- _Assignment_:
Run through the records and show each line that includes the string "Anniversary".

Stored records:
· · · · ·

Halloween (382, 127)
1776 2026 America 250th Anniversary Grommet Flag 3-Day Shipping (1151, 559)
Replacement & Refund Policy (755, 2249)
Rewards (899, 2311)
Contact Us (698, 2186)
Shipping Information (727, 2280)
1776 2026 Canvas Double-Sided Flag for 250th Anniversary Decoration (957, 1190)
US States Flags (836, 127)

· · · · ·

- _Answer to this exercise_:
1776 2026 America 250th Anniversary Grommet Flag 3-Day Shipping (1151, 559)
1776 2026 Canvas Double-Sided Flag for 250th Anniversary Decoration (957, 1190)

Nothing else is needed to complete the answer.